チョウ・キジェが最も素晴らしかったのは間違いなく今シーズンだ
2014年。勝ち点101。
2015年。J1で8位。
どう贔屓目に見ても資金的に豊かとは言えないクラブを躍進に導いた名将を語るとき、これらのシーズンのことが語られることになるのでしょう。
しかし僕はJ2を圧倒するわけでもなく、自分たちの良さを出し続けたわけでも無い今シーズン。
チョウ・キジェが最も素晴らしかったのは間違いなく今シーズンだと思っているのです。
チョウ・キジェとその教え子たち
2012年。多数の教え子たちとともにチョウ・キジェは監督としての第一歩を歩み始めることになります。
教え子というのは本当に文字通りの意味で、メンバーにはチョウ・キジェが育成時代に育てた選手たちが多く名を連ねていました。
確かに彼らは無名の選手たちでしたが、ダイナミズムに優れ、献身性があり、どこまでも走れる無尽蔵のスタミナを持っていました。
そしてなにより彼らはチョウ・キジェという監督をよく知っていたのです。
チョウ・キジェとその教え子たちは大方の評判を覆し、J1への道を駆け上がっていきます。
2013年のJ1では降格を味わうものの2014年のJ1では勝ち点101という圧倒的な強さで昇格。

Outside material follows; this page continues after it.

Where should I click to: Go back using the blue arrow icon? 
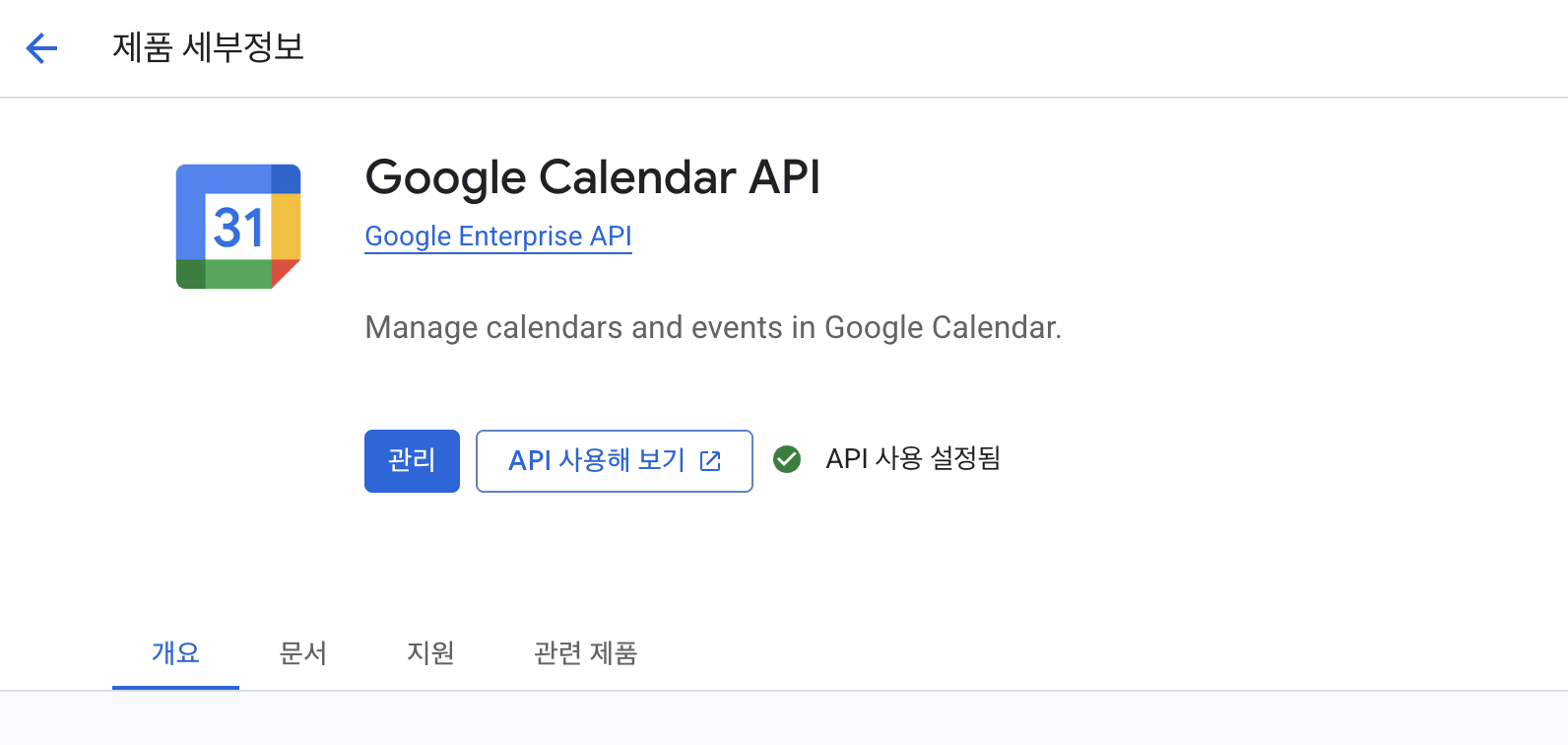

この時にも中心選手だったのは、永木、遠藤、菊池。レンタル選手も含めればやはりチョウ監督がよく知ったメンバーが集まっていたのです。
ただ月日が経過するにつれ、これらの選手は一人また一人とチームを去って行きました。
まさに0からのスタートだった今シーズン
迎えた2017シーズン。チョウ・キジェ直径の教え子は高山薫ただ一人となっていました。2014年の主力は秋元陽太と菊地俊介の二人のみ。
テクニカルな選手が増えた反面、チョウ・キジェの戦術とは異質の選手が増えてきている。果たして今までのようなサッカーが合うだろうか?
これが僕の正直な感想でした。
さらに悪いことに唯一の教え子である高山薫は早々に離脱。さらに菊地俊介までも戦線を離脱してしまいます。
ボランチの秋野央樹は確かにうまい。しかし湘南のサッカーにはあっていない。
山田直輝は素晴らしいポテンシャルをもっている。
しかし湘南のサッカーというフレームに当てはめた時に彼らは良い選手ではないのではないか?
事実湘南ベルマーレは今シーズン苦しみ続けました。
しかしそれでもチョウ・キジェは時に自分の理想を貫きながら、しかしそれに拘ることなくチームを導いていったのです。
悪く言えばつまらないサッカーで何試合も勝利を拾いました。
しかしその中で広がっていったレパートリーの数々、我慢。
衝撃の山根視来コンバート。
山場ヴェルディ戦の若手同時起用。
アビスパ戦の4バック。0-3で負けても貫いた松本戦。
試合中に行われたシステムチェンジ。
失敗もありましたが、それでも今シーズンこそチョウ・キジェという監督の懐の広さ、深みを見た思いでした。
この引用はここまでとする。